Patients want perfect smiles. Dentists may oblige no matter what.

Teeth Magnifying Glass

Unrealistic aesthetic expectations driven by social media may have led to overtreatment with direct composites for problems that needed no or minimal intervention, according to a case series that was recently published in the Journal of Esthetic and Restorative Dentistry.

Social media influence and changing aesthetic norms on the overuse of direct composite resin veneers raise ethical issues within dentistry, the authors wrote. 

“Dental professionals must carefully consider the balance between patient desires and genuine treatment needs, with a focus on ethical and evidence-based practice,” wrote the authors, led by Dr. Camila Sampaio, PhD, of Advanced Clinical Fellowship Programs in Esthetic and Operative and Digital Dentistry at the New York College of Dentistry (J Esthet Restor Dent, December 23, 2023).
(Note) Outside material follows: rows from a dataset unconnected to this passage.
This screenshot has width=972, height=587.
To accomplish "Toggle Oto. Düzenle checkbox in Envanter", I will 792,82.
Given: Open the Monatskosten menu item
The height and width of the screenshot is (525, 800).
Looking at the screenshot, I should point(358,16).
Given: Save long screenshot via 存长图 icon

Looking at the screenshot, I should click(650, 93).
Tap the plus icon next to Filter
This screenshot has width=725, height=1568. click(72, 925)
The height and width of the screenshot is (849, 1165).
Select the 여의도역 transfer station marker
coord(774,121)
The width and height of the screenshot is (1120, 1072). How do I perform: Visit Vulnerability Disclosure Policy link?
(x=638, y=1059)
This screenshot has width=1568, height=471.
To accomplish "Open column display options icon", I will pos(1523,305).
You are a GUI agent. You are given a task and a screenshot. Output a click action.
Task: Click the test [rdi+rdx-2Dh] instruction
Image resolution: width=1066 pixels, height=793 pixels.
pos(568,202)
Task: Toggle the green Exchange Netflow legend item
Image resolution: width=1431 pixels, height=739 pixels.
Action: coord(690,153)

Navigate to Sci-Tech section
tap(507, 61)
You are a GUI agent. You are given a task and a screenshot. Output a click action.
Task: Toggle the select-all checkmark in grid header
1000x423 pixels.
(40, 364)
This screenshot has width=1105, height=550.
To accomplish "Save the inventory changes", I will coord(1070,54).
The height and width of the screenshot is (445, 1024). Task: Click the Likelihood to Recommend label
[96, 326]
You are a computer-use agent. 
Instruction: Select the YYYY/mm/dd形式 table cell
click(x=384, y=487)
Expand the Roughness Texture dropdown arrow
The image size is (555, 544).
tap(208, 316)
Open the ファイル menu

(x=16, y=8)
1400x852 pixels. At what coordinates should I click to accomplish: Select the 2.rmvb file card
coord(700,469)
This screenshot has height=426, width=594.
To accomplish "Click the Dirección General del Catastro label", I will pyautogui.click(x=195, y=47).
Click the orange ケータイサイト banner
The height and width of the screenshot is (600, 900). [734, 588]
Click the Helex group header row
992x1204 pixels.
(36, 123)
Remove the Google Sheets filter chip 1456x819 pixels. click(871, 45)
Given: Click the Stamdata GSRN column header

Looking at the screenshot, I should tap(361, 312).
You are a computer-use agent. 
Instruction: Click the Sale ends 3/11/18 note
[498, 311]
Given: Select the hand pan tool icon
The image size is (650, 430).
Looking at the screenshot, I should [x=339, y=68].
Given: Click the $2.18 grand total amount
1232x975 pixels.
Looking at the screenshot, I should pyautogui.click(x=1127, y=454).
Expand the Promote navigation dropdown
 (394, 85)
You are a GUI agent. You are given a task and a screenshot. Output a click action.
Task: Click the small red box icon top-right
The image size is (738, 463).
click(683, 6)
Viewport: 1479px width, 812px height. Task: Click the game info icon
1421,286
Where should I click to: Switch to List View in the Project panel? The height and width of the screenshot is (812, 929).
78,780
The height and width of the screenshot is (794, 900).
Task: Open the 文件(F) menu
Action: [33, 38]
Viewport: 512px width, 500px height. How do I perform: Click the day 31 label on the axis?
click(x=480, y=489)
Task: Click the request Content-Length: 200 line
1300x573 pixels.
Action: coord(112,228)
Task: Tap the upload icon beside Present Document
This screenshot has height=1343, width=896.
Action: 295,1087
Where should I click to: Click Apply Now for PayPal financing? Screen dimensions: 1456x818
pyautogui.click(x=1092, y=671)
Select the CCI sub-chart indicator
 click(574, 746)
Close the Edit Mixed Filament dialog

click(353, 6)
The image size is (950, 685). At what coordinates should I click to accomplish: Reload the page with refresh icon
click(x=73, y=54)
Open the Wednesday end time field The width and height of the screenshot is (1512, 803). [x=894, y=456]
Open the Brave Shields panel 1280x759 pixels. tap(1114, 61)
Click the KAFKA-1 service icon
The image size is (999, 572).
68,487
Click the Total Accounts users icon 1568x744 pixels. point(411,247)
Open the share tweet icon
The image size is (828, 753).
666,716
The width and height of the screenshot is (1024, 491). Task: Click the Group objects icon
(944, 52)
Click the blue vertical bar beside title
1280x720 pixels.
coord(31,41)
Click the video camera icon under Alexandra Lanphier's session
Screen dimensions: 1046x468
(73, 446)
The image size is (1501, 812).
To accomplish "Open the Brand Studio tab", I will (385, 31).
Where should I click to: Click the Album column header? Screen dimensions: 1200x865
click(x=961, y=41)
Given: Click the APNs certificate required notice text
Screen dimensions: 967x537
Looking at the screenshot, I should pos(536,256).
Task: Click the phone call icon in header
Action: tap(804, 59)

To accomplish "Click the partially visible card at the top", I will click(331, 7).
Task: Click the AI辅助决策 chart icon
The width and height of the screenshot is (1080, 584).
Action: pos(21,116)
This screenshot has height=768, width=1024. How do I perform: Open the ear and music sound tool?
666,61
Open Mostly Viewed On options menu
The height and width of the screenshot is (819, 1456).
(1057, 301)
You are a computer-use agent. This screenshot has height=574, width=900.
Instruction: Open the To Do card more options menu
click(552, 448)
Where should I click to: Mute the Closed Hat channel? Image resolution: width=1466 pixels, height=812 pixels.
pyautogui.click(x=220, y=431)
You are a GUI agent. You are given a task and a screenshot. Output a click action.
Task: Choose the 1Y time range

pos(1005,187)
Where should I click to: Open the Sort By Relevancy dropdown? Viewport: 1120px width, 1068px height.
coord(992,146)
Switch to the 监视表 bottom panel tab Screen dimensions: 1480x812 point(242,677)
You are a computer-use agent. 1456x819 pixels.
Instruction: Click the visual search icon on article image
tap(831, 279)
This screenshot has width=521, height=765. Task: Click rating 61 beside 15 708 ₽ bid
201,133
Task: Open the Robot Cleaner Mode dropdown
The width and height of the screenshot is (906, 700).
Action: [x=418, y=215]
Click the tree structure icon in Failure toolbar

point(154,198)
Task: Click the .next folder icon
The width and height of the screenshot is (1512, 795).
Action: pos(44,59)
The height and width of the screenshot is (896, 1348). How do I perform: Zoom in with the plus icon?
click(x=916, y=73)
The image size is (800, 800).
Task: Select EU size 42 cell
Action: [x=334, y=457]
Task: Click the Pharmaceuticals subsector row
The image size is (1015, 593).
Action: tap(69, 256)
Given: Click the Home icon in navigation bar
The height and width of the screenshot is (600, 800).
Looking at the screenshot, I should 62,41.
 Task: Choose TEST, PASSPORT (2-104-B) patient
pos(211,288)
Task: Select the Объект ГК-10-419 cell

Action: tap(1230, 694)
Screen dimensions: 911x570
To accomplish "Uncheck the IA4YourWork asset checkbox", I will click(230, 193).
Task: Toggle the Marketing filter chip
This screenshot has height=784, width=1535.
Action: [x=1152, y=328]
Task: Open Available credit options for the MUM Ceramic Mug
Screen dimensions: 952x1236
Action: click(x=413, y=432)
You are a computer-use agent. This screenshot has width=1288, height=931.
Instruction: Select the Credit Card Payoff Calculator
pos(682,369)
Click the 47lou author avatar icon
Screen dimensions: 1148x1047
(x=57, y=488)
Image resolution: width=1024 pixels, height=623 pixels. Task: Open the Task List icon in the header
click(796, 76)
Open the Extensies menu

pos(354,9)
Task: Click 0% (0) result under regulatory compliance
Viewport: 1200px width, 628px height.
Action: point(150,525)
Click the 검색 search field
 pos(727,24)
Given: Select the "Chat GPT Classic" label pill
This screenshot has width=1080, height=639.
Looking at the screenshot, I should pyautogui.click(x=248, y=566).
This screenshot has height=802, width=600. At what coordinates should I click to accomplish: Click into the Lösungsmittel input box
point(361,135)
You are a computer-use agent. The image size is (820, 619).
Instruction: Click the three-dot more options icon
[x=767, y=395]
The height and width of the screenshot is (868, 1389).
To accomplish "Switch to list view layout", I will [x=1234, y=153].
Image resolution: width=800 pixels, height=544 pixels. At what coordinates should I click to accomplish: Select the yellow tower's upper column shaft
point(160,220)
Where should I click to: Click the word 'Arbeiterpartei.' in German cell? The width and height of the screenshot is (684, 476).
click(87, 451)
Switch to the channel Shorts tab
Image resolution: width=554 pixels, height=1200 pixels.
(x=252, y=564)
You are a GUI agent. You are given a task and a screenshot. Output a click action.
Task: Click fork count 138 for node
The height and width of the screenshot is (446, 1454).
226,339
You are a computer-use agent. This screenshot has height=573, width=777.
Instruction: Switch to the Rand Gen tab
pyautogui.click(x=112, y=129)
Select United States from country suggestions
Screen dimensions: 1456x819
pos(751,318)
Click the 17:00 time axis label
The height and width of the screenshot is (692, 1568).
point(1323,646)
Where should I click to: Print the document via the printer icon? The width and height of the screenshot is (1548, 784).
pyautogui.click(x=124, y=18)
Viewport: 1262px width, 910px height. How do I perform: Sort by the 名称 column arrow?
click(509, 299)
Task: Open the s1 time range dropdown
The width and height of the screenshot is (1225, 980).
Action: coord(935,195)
Restorative materials, such as ceramics and composites, have gained popularity to fix tooth color, shape, and alignment problems. Though composite resin procedures can be done in a very conservative, cost-effective, and timely fashion, the standards created by social media and other platforms may have led to unrealistic aesthetic expectations and standards for both patients and dentists. Instances of overtreatment can be seen in the following cases, according to the clinical article.

A 25-year-old woman with composite resin veneers

In the first case study, the woman -- eight months prior to her visit -- had veneers placed from molar to molar in the upper arch. When she underwent the procedures, she was informed about oral health practices. However, she reported having difficulties brushing and flossing the veneers and had persistent bad breath.

She worried that her gum problems may progress, affecting dental support structures and possibly leading to caries. A clinical exam revealed gum inflammation with bleeding on probing and the presence of generalized calculus from inadequately executed restorations that ignored basic principles for preserving dental health, according to the report.

In the first phase of treatment, the restorative material was removed to ensure minimal enamel loss to preserve the aesthetic integrity of her dental anatomy. Then, her incisal edges were reconstructed, focusing exclusively on restoring both central incisors, to achieve her desired outcome.

A 29-year-old man with veneers

When the patient presented, he had composite resin veneers spanning from lateral to lateral in the upper arch that had been placed several years ago. A clinical exam showed the veneers exhibited inadequate surface anatomy, contour, interproximal contact, and color. Also, there were signs of gum inflammation, the authors wrote.

Furthermore, the patient reported making numerous visits to his dentist for color adjustments to his restorations. He reported a persistent desire for increasingly whiter shades, which, when compared to his natural teeth, were noticeably incongruent with the rest of his smile, they wrote.

A 25-year-old woman composite resin veneers

The woman’s veneers spanned from premolar to premolar in the upper arch that had been placed two years ago. At her visit, the patient expressed discomfort due to an unpleasant smell, which was attributed to excess resin composite material overcontoured at the gum margin.

Additionally, there was a noticeable color discrepancy compared to her lower arch, the authors wrote. Her treatment included removal of the resin composite, cleaning, subsequent teeth whitening, orthodontic alignment, and applying composites to her central and lateral incisors, they wrote.

The influence of social media

More exposure to social media with its emphasis on veneers has shaped the perceived needs of patients and has affected dentists’ treatment planning recommendations and decisions, they wrote.

“Clear boundaries on social media platforms, improved training, and critical evaluation of information sources are essential to mitigate the impact of these external influences on treatment decisions and ensure the long-term well-being of patients in esthetic dentistry,” Sampaio and colleagues wrote.